Etimologicamente, “filosofia” deriva dal greco philosophía, composto da phílos (“amico”) e sophía (“sapienza”): è l’amore per la sapienza, ma anche l’amicizia con il sapere che salva. Non è possesso, ma tensione. Non è accumulo, ma eros verso l’origine. La parola “occulto”, dal latino occultus, participio passato di occultare (“nascondere”), ci parla di ciò che non è visibile immediatamente, ma che attende lo sguardo purificato per rivelarsi. In Platone, il sapere non si mostra tutto insieme, ma si dischiude in gradi. Come in un rito.

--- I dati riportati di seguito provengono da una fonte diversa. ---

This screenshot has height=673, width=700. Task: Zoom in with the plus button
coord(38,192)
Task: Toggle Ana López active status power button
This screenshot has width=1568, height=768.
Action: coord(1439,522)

I Misteri Eleusini, celebrati ogni anno nell’Attica in onore di Demetra e Persefone, erano il cuore della religiosità misterica greca. Vi partecipavano iniziati provenienti da tutto il mondo ellenico, e il loro contenuto era rigorosamente segreto. Si sa, tuttavia, che il rituale prevedeva un percorso di purificazione, un’immersione nel buio, e infine una visione di luce: simbolo della morte e della rinascita, della discesa nell’invisibile e dell’ascesa all’immortalità. Chi aveva partecipato ai Misteri, Platone compreso, parlava di un’esperienza trasformativa: non una semplice celebrazione, ma un passaggio.
In molte opere platoniche, si ritrovano immagini che echeggiano il linguaggio misterico. Nel “Fedone”, il corpo è visto come prigione dell’anima, e la filosofia come preparazione alla morte. Nel “Simposio”, l’ascesa verso la Bellezza in sé è descritta come un’Iniziazione. Nel “Timeo”, l’universo è ordinato secondo proporzioni sacre, come un tempio cosmico. E nel celebre “Mito della Caverna” contenuto nella “Repubblica”, l’intero cammino dell’anima è rappresentato come uscita dall’ombra, passaggio nel dolore, visione del Sole — metafora trasparente del cammino eleusino.

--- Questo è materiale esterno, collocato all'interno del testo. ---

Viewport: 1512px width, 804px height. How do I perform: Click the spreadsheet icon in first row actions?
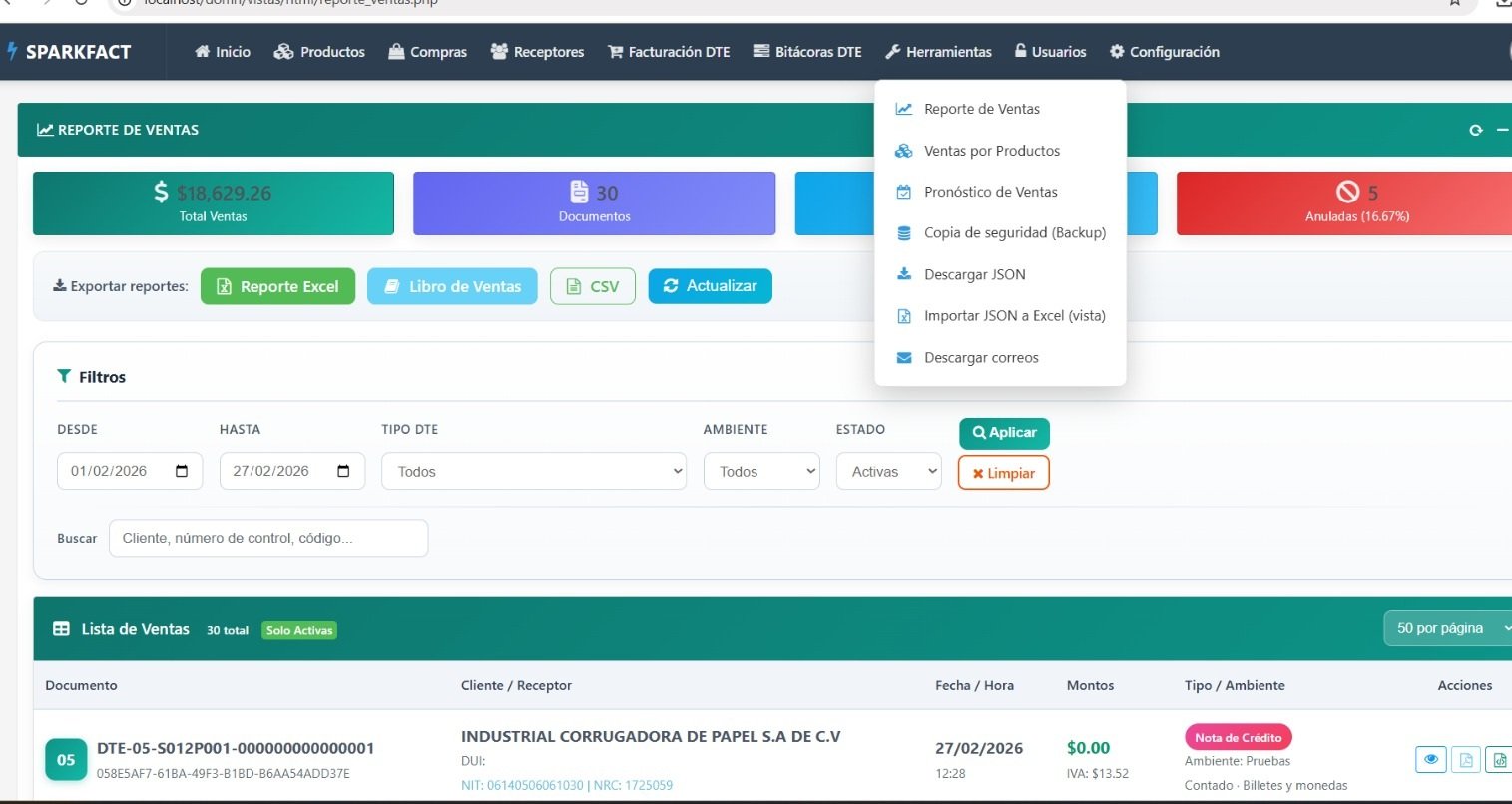[x=1498, y=759]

Non a caso, Platone parlava della filosofia come di una mousiké, una disciplina dell’anima, un’armonia. E come i Misteri erano accessibili solo a chi era pronto, così i suoi insegnamenti più profondi erano trasmessi solo oralmente, nella cosiddetta “dottrina non scritta”. Questa dottrina, secondo varie testimonianze antiche, verteva sull’Uno, sull’Indivisibile, sull’origine che si riflette nella molteplicità ma non si disperde in essa. Era metafisica viva, non teoria. Era contemplazione, non dialettica.
I Misteri Eleusini e la filosofia platonica condividono lo stesso impulso: non spiegare il divino, ma preparare l’anima a riceverlo. La vera conoscenza, per Platone, non è quella che si insegna, ma quella che si ricorda. È anámnēsis, memoria dell’eterno. E i riti misterici erano proprio questo: scuotere l’anima affinché ricordasse ciò che ha dimenticato nel tempo, nella carne, nel mondo.
La filosofia, allora, non è solo amore per il sapere. È disciplina iniziatica, rito interiore, cammino di trasfigurazione. E Platone, più che un teorico, è un mistagogo, una guida nell’oscurità. La sua parola filosofica non punta a convincere, ma a convertire: non nel senso religioso, ma nel senso profondo di ritorno, di inversione dello sguardo. Per questo i suoi dialoghi si chiudono spesso con un’apertura: non una conclusione, ma un invito al viaggio.
Nel mondo contemporaneo, riscoprire la filosofia occulta di Platone e la sapienza dei Misteri Eleusini non è un esercizio archeologico, ma una possibilità viva: la possibilità di ricordare che il pensiero può essere soglia, che il sapere può essere iniziazione, che l’anima, nel suo desiderio più profondo, non cerca spiegazioni, ma visioni.